Prince Harry and Meghan Markle announced they are expecting their second child on Valentine’s Day.
The Duke and Duchess of Sussex said Archie is set to be a big brother as they released a sweet black and white photo with the announcement.
But, like Archie, their second baby might not have the same title as his or her royal relatives – unless the Queen says so.
Over 100 years ago, King George V in 1917, issued a Letter Patent, limiting the use of Prince and Princess titles to either the children of the sovereign – Prince Charles as an example – children of the son of the sovereign (Prince William), as well as the eldest living son of the Prince of Wales.
When it comes to Prince Harry and Meghan Markle’s children, both Archie and the bundle of joy on the way, the title system works differently.

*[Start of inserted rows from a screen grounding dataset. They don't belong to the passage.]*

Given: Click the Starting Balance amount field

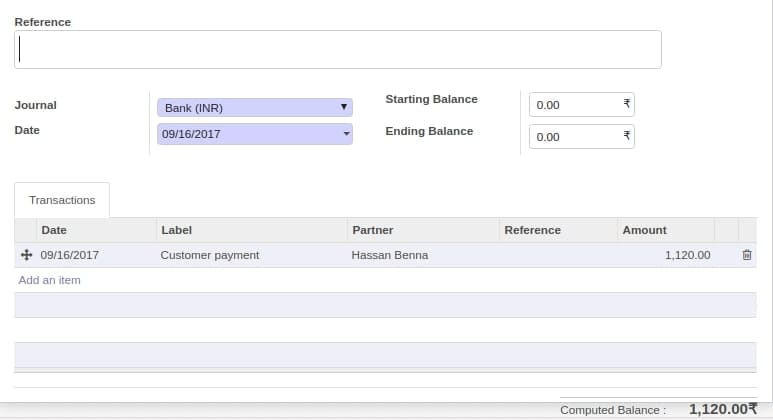Looking at the screenshot, I should [581, 105].
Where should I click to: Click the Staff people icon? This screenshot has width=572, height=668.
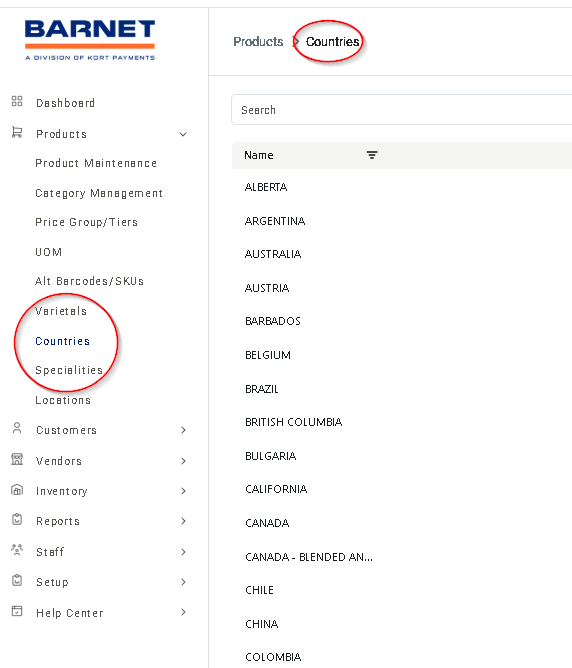[x=17, y=550]

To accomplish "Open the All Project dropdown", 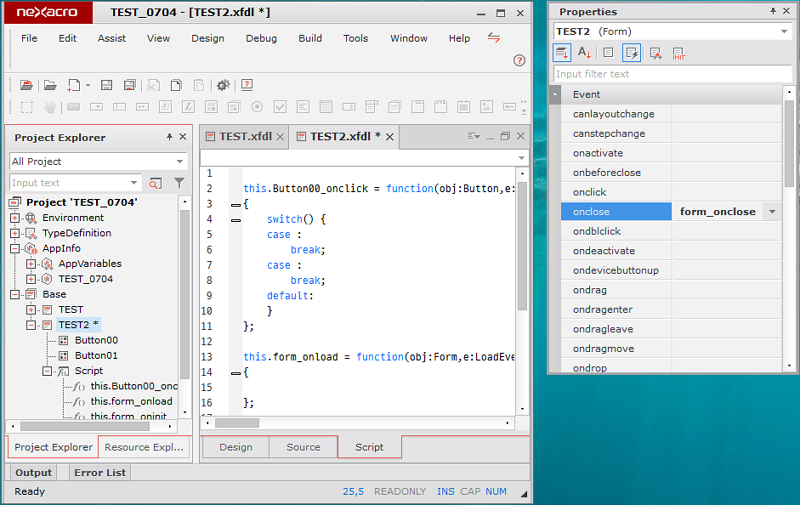I will [x=180, y=161].

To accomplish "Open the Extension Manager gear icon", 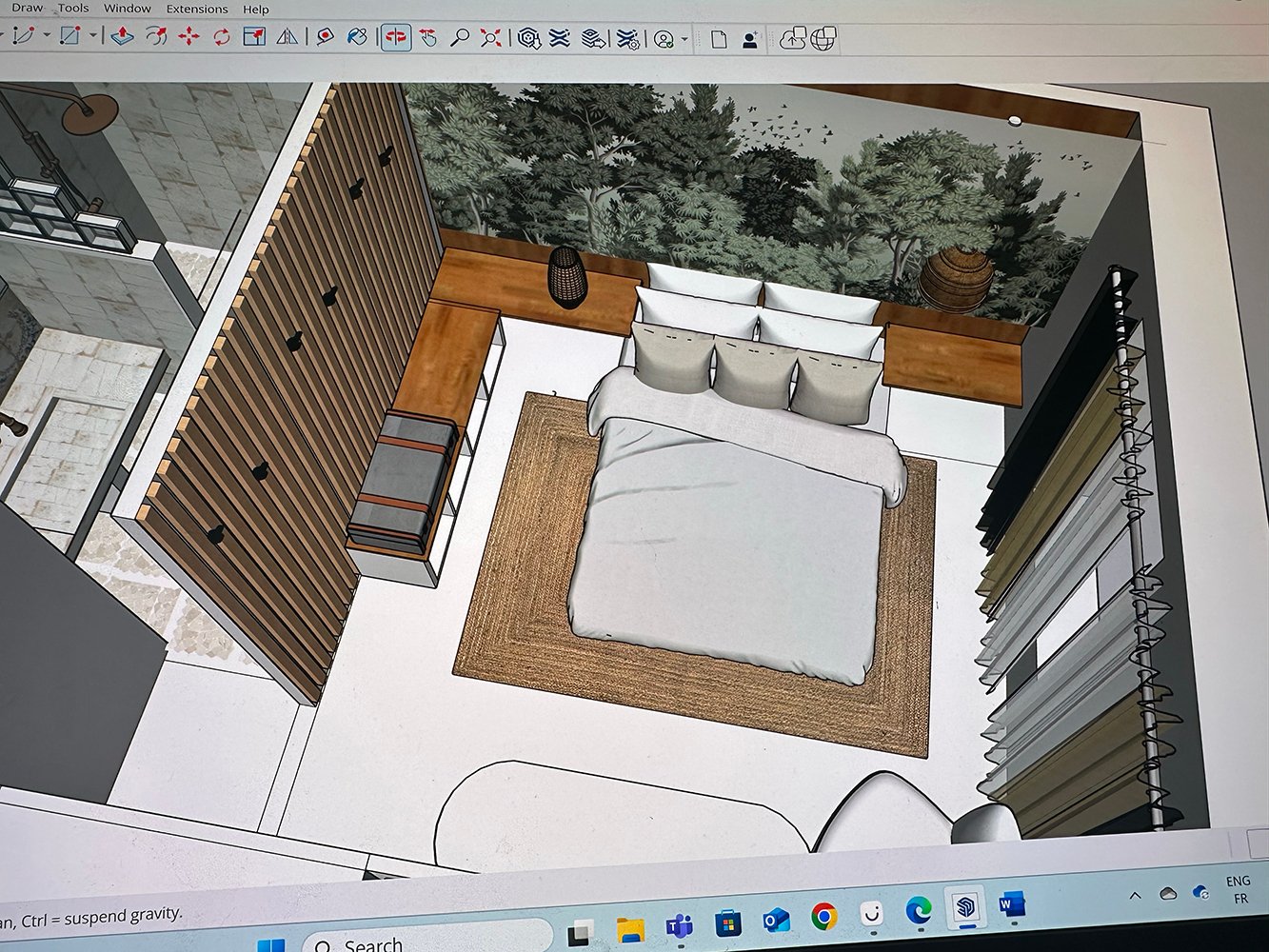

The royal couple’s kids are not entitled to the Prince or Princess title, the same as Charlotte and Louis were not.
Prince Harry is a Duke, and it’s tradition for the eldest son of a Duke to inherit the Dukedom eventually.
Archie could be known as Earl of Dumbarton (which is Prince Harry’s secondary title, gifted to him on his wedding day), before inheriting the Duke of Sussex title.
Any sons or daughters younger that Meghan and Harry have will be known as Lord or Lady (their name) Windsor, and this would apply to their child on the way.
Although, this could change if the Queen decides to have a say and give their children the same titles as Prince George, Princess Charlotte and Prince Louis.
If this takes place, their children will be HRH Prince (his name) of Sussex, or HRH Princess (her name) of Sussex, much like Prince William and Kate Middleton’s children.
The Queen has made other changes regarding to heirs to the throne in the past.
The Succession to the Crown Act 2013 allows a female royal to claim the throne, and is no longer diminished by the arrival of a younger brother.
Princess Charlotte is the first royal not ruled out by gender, meaning that Prince Louis will be fifth in line, while she is fourth.